June 24, 2007
Bausch & Lomb: A Sorry Tale
Bausch & Lomb, a 154 year old company, is selling to a private equity firm, Warburg Pincus for $65 a share. The company is struggling and its stock price is well down from highs of $80 a share two years ago. The CEO responsible for the company's recent setbacks is Ronald L. Zarella. Zarella will receive a golden parachute payout of $40 million and have an equity stake in the privatized company. If the company turns around, he will rake it more millions. There are three things seriously wrong with this story: First, Zarella is profiting from his own weak managing record (there were accounting problems while he led the company). Second, Zarella is conflicted in the buyout both by the overly generous golden parachute and by his participation in the purchaser.
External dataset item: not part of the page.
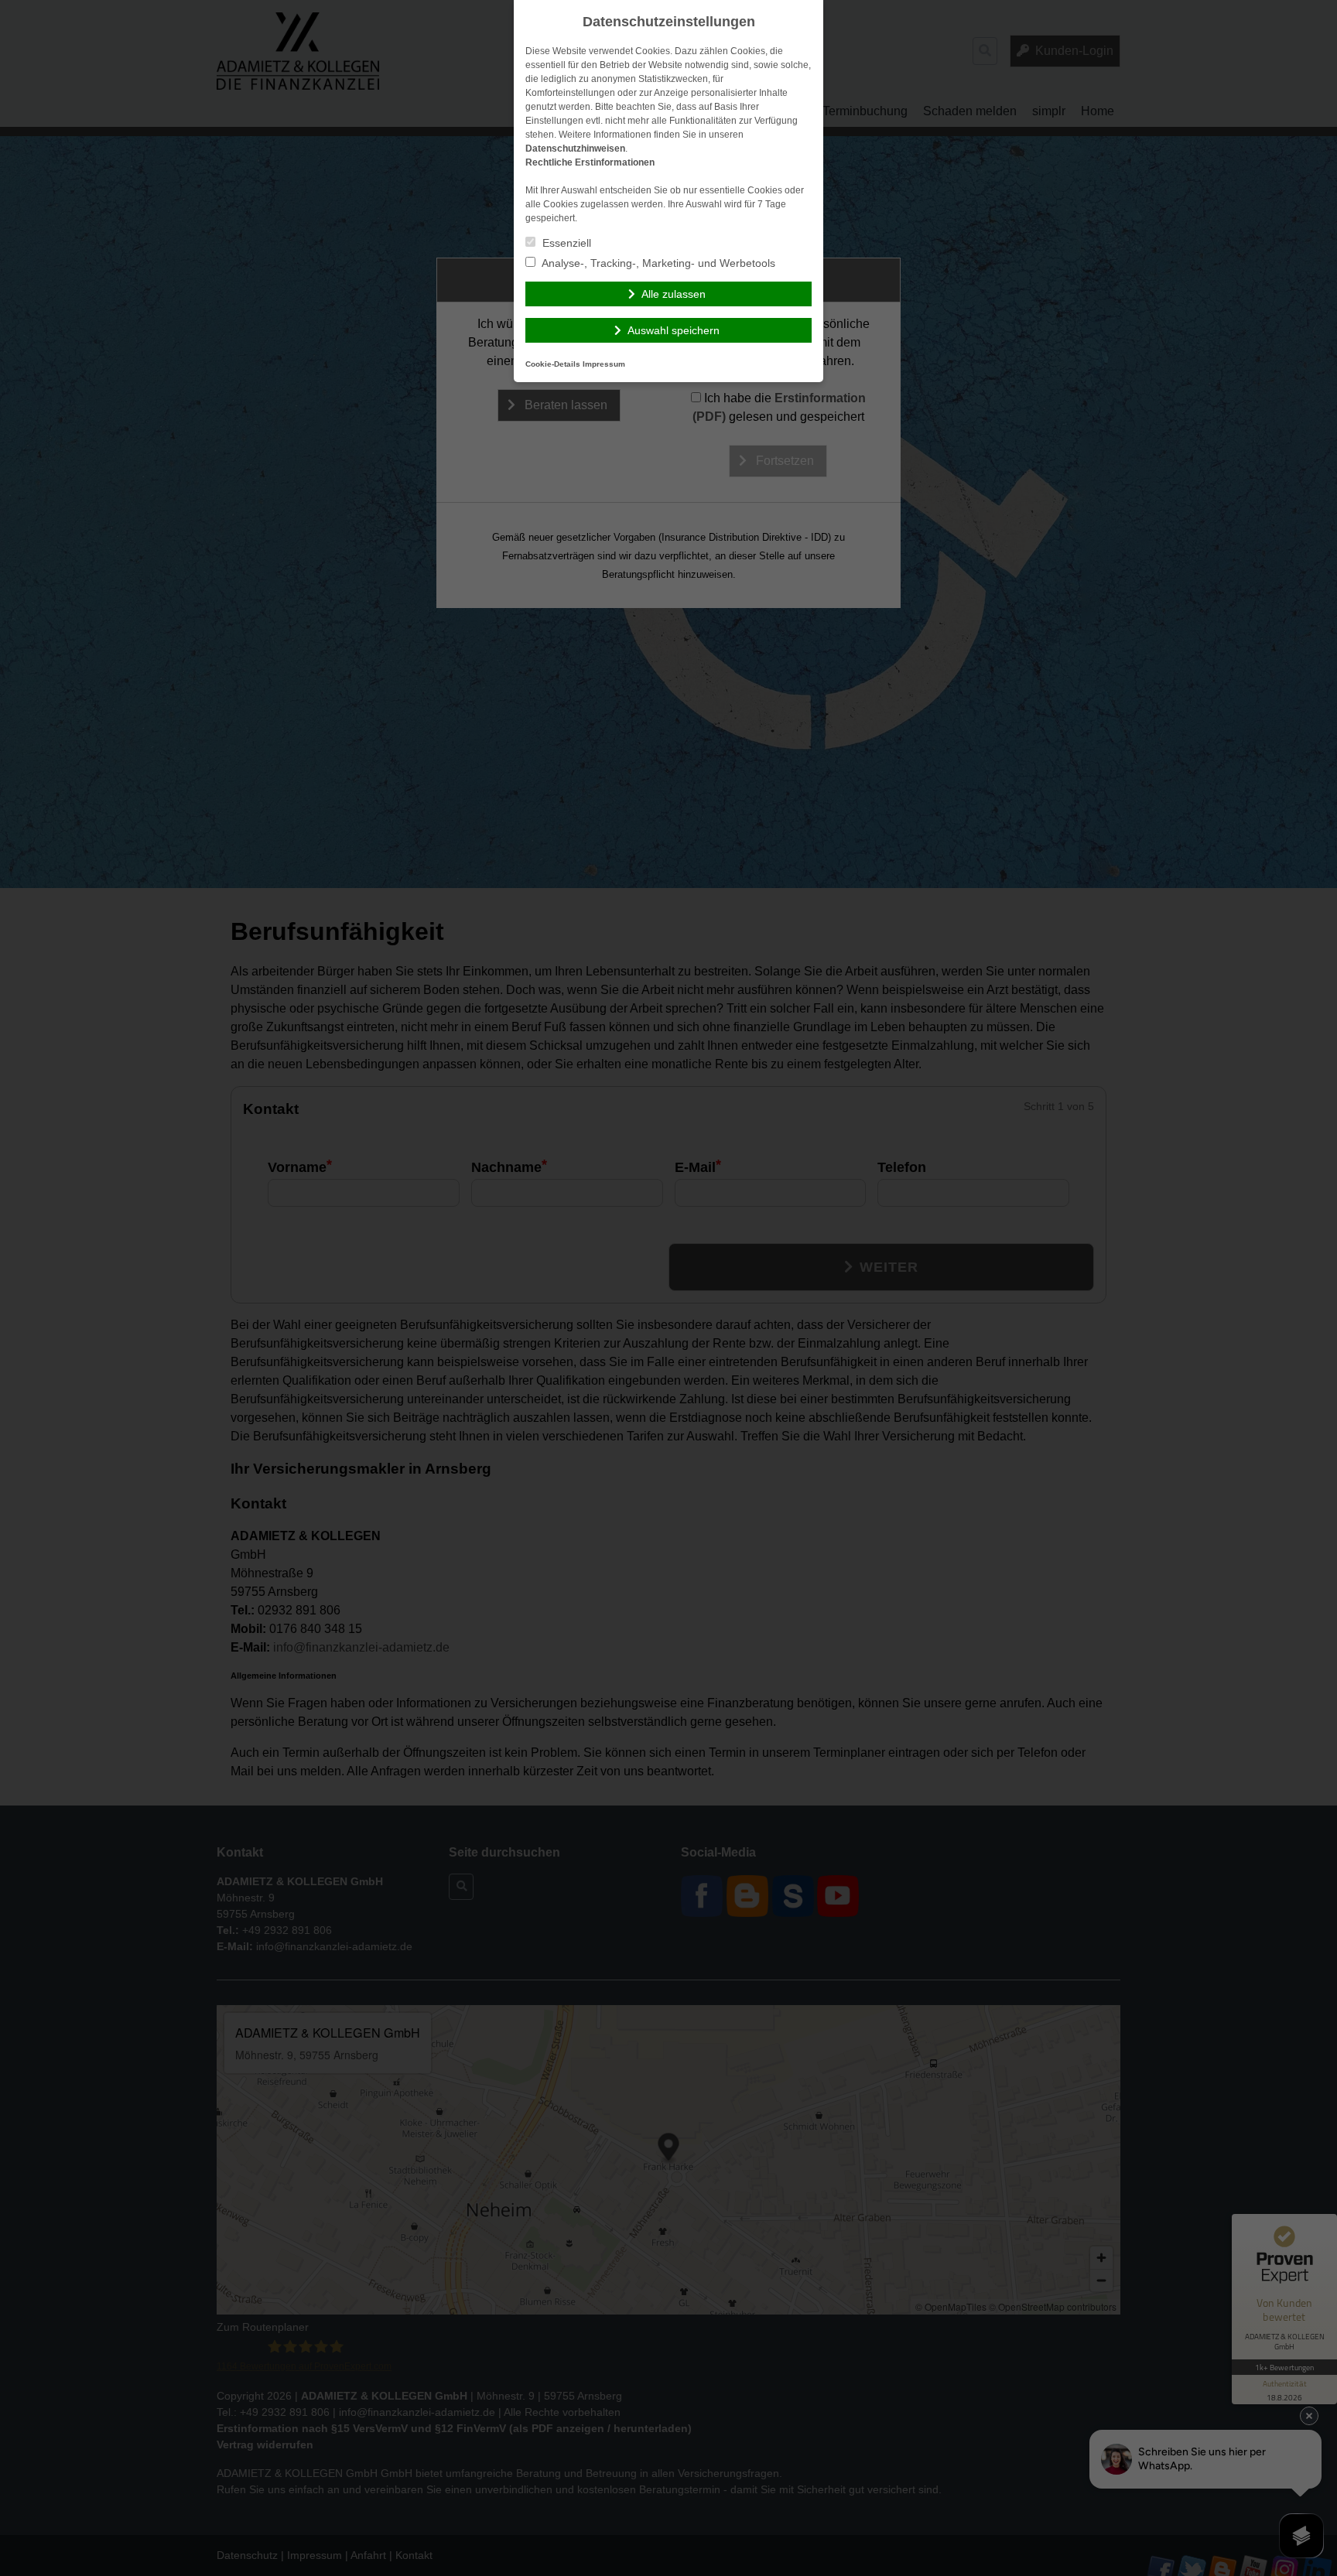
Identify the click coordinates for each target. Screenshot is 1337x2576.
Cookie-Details (552, 364)
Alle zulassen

And third, the purchaser will undoubtedly do the cookie cutter "Peltz thing" to print money -- sell under-producing assets, sell undervalued assets, leverage and distribute money to shareholders (an extraordinary dividend or buyback). This is not rocket science; it is pathetically simple. If this is a viable strategy for the private company it is surely a viable strategy for a public company; Zarella should have done the Peltz thing as CEO of the public company. The entire deal smells. At some point, we are going to have to come to grip with the fact them many of the private buyouts are a huge reward for those who should not be rewarded and this reward may itself be a primary reason for the buyout. Buyout groups look for companies with poor managers and fat golden parachute agreements; convince the manager to sell, cash the agreement, and come abroad the buyout team which can use his knowledge and contacts (and inside information) and tell him how to behave. We need a decent judicial opinion on one of these deals that lays out more protections for shareholders.